→ **Parts of the exercise**:
1. Answer these about the evolution-and-creation discussion:
(a) Which book and year are given for the quoted definition of evolution?
(b) Which four organisms are named as reached by the successive alterations from the earliest protoorganism?
(c) Which sources of support for the theory of evolution does the discussion list?
2. In the evolution-and-creation discussion, reproduce word for word the part that opens with the words containing "The pertinant question" and closes with "supported by what?".

━━━━━ Page text

You think?
Maybe we should exlore definitions.
Evolution:
"In the broadest sense, evolution is merely change, and so is all-pervasive; galaxies, languages, and political systems all evolve.
Biological evolution ... is change in the properties of populations of organisms that transcend the lifetime of a single individual. The ontogeny of an individual is not considered evolution;
individual organisms do not evolve. The changes in populations that are considered evolutionary are those that are inheritable via the genetic material from one generation to the next. Biological evolution may be slight or substantial;
it embraces everything from slight changes in the proportion of different alleles within a population (such as those determining blood types) to the successive alterations that led from the earliest protoorganism to snails, bees, giraffes, and dandelions." - Douglas J. Futuyma in Evolutionary Biology, Sinauer Associates 1986
Creation:
Creation is a discipline of science concerning the origin of life on Earth as well as the origin of our planet and the universe. The creation model consists of
the hypothesis that the Earth, the universe, and life itself was created out of nothing in complete and fully functional forms.
What part of it do you think I don't understand?
God is not the conclusion of creation. God is the origin of life but the point of creation is that everything continues as it was originally set up. Can that be tested and observed? Yes. Has it been observed to be that way? yes.
The pertinant question is: how do we explain the diversity and complexity of life on this planet - how did it come to be?
The theory of evolution explains this by concluding that living organisms evolved from simple to complex over a very long period of time. This is supported by the fossil record, biochemistry, geology, genetic biology, and observable changes in populations.
The "theory" of creation explains this by concluding that everything came into being at once in the current forms, in a short period of time due to the efforts of a supernatural being. God is both the origin and conclusion. This is supported by what?
On the other hand, No God is the true aim of evolution, but the Big Bang is the origin of life from which everything came from a rock and the sun.
Wrong. Again, you demonstrate an utter lack of understanding of evolution. Evolutionary theory does not address the existence or non-existence of God. It does not seek to prove or disprove God. It does not even address the question of "why" life is here or it's purpose. All it does is attempt to explain how the living things we see today came to be in their present forms. I'm sticking to biological evolution - not physics or astronomy or the evolution of the universe - but biological evolution of living things.
In fact, an acceptence of the theory of evolution does not preclude the belief in a diety - it's just that explanations involving supernatural beings are not science and people should quit trying to distort science and sully faith by pretending it is.

━━━━━━━━━━
━━━━━ Information supplied

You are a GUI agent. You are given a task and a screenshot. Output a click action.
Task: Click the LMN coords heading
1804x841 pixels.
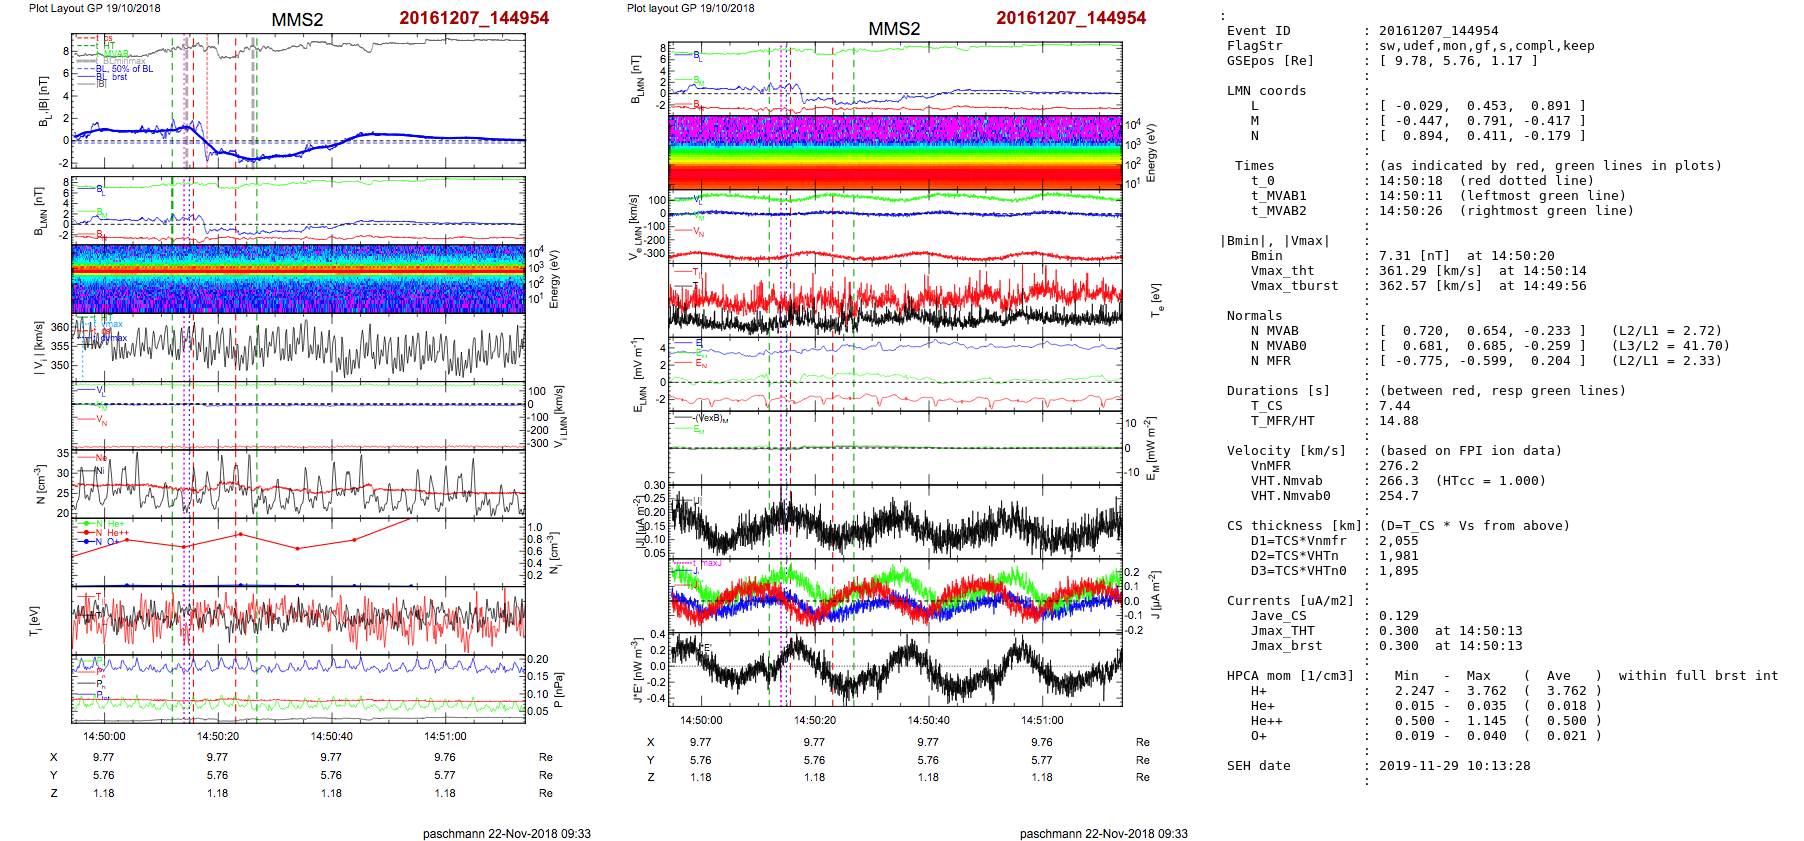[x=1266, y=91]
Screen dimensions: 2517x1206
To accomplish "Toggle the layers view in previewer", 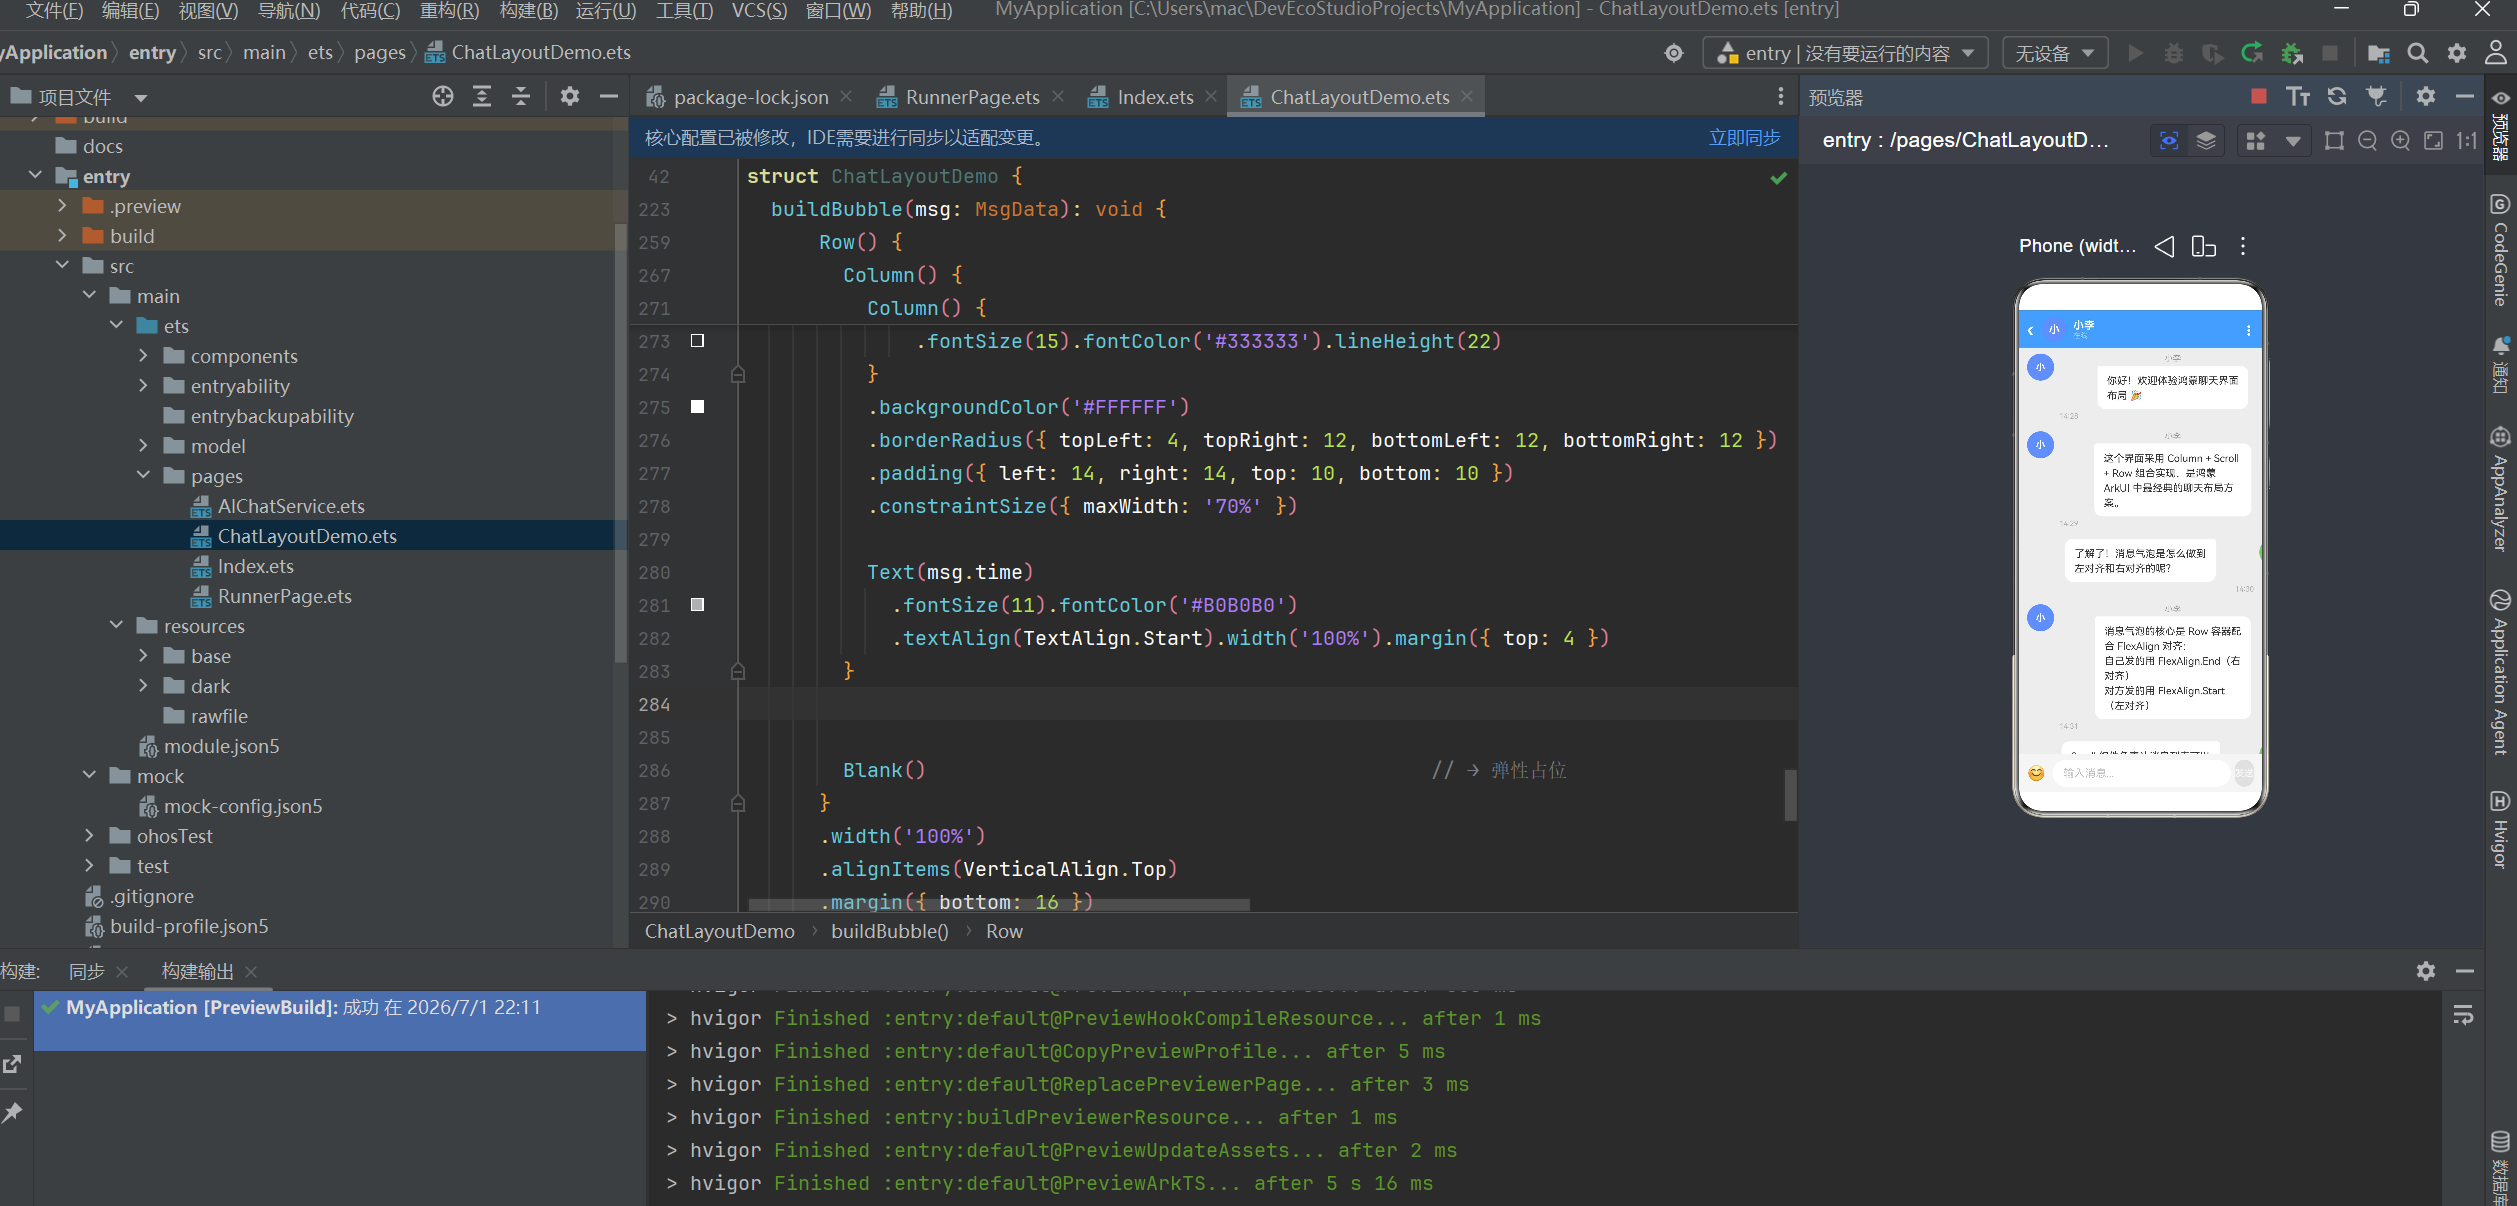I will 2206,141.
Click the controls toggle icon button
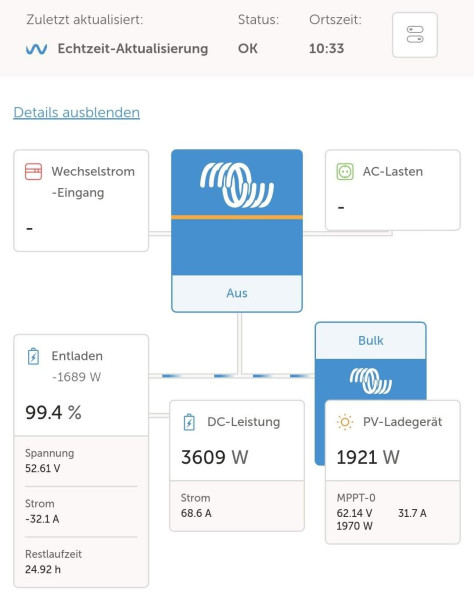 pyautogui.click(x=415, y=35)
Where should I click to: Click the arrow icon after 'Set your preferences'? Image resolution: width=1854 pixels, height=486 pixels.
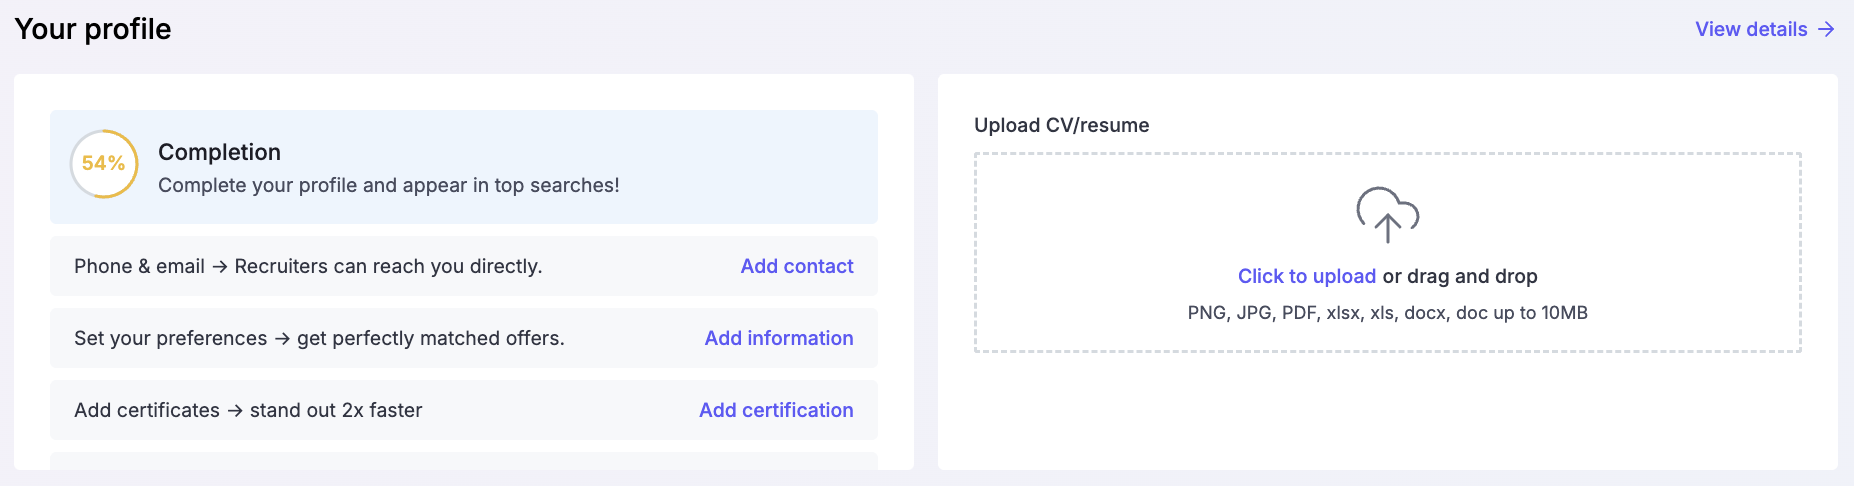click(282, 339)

━━━━━━━━━━

→ **Per-task outputs**:
1.
(a) Evolutionary Biology, 1986
(b) Snails, bees, giraffes, and dandelions
(c) The fossil record, biochemistry, geology, genetic biology, and observable changes in populations

2.
The pertinant question is: how do we explain the diversity and complexity of life on this planet - how did it come to be?
The theory of evolution explains this by concluding that living organisms evolved from simple to complex over a very long period of time. This is supported by the fossil record, biochemistry, geology, genetic biology, and observable changes in populations.
The "theory" of creation explains this by concluding that everything came into being at once in the current forms, in a short period of time due to the efforts of a supernatural being. God is both the origin and conclusion. This is supported by what?